Apollo3zehn / PureHDF

A pure .NET library that makes reading and writing of HDF5 files (groups, datasets, attributes, ...) very easy.
MIT License
47 stars 16 forks source link

unable to read attributes in generic way. #12

Closed LiorBanai closed 2 years ago

LiorBanai commented 2 years ago

Hi, I've got a request to read all attribute of a h5 files during iteration of it in my own library (https://github.com/LiorBanai/HDF5-CSharp/issues/163).

I was thinking about leveraging your library since it is better implementation but when I try to read the attributes I get the following exception: ""The fill value message is missing." image

and others such 'Non-negative number required. (Parameter 'count')'

image

or image

the file is hdf5_test.zip

is there a better way to read all attributes of a file?

Apollo3zehn commented 2 years ago

Thank you for the bug report, I will investigate it in Monday. It should not be too hard to solve it with the sample file available. Unfortunately the HDF5 specification is sometimes not perfect and I need to look into the C source code to understand how it has to be implemented. Luckily attributes are quite simple to read, so I should find the root cause quickly (I hope).

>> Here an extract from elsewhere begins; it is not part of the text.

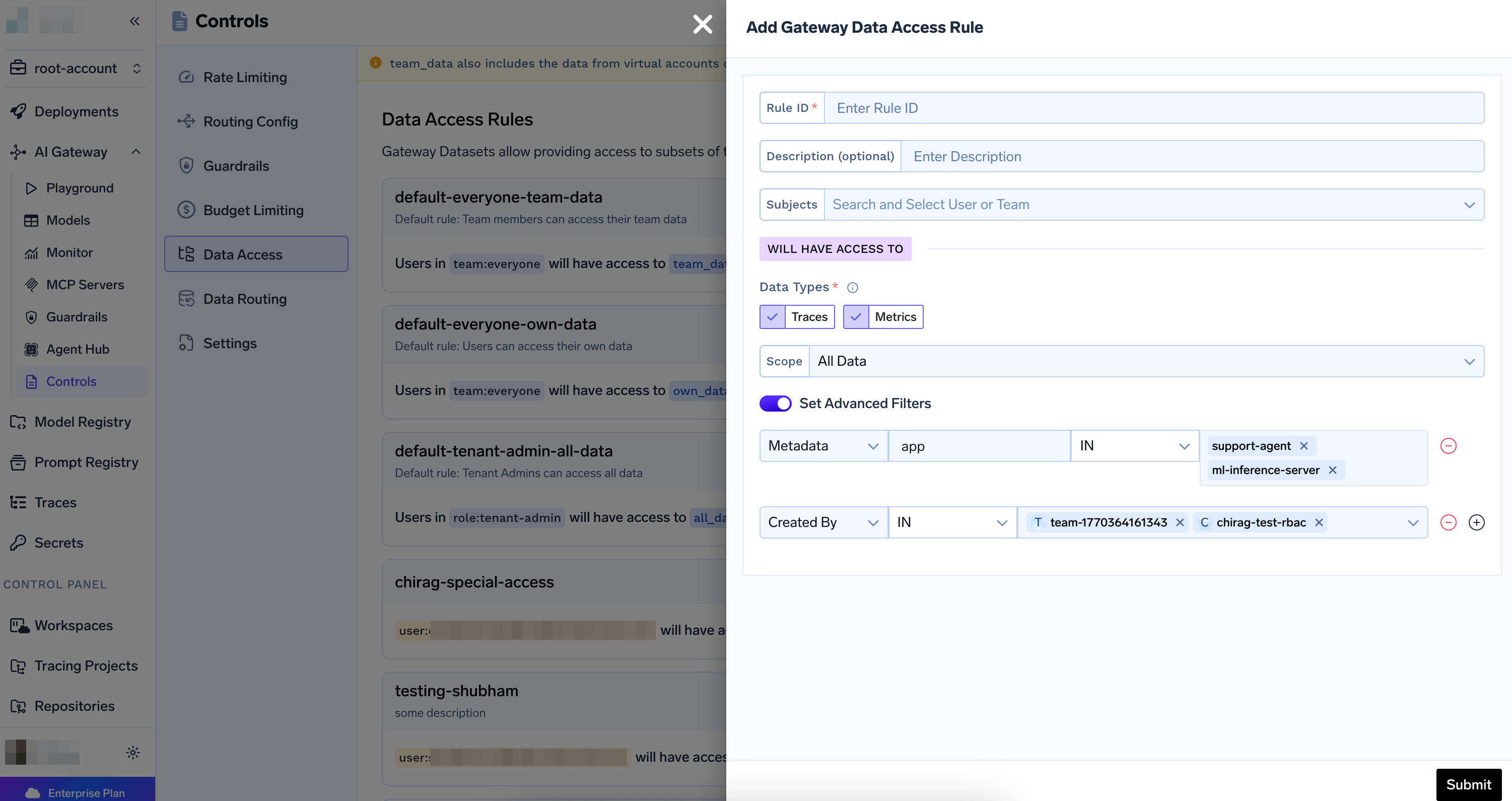The width and height of the screenshot is (1512, 801).
Task: Submit the gateway data access rule
Action: pos(1468,784)
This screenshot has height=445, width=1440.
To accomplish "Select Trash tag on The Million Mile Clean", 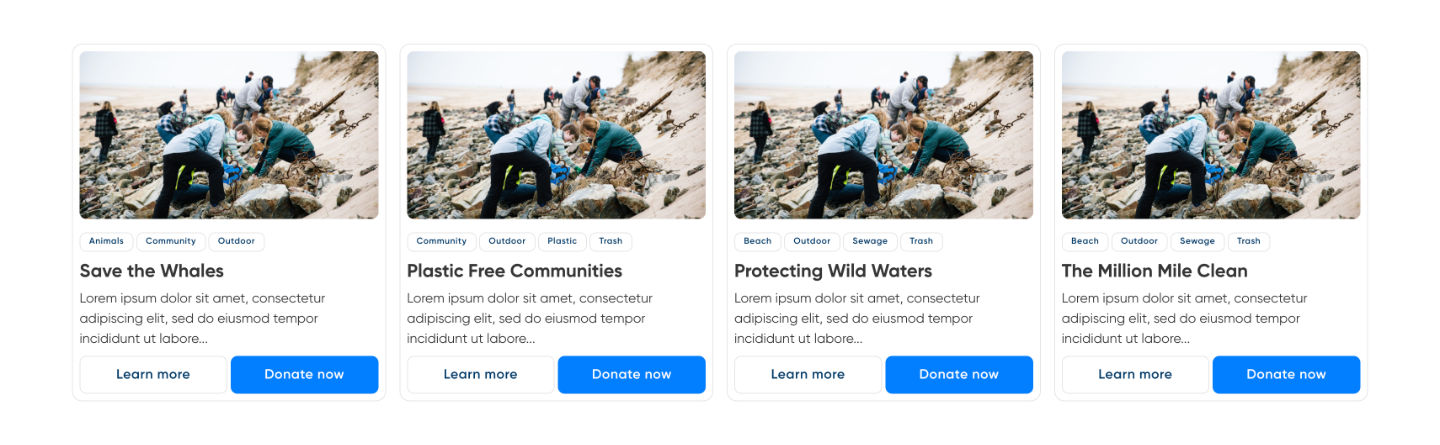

Apollo3zehn commented 2 years ago

What do you mean with "is there a better way"? I think with this lib it is quite easy to enumerate all attributes of a group or dataset and recursing through the hierarchy should also be easy. But it is quite hard to read them all and present them to the user in a usable way. What I mean is that either the user know the datatype and specifies a generic parameter for a single attribute and that attribute is returned nicely. Or the user wants all attributes but their data type can differ, so the return value for such a function can only be object[].

HDF5.NET does not have a function that "just reads" the content of an attribute and return an object. Instead you would need to check the data type of the returned attribute an then call the read function with a a proper generic parameter (or ReadString()).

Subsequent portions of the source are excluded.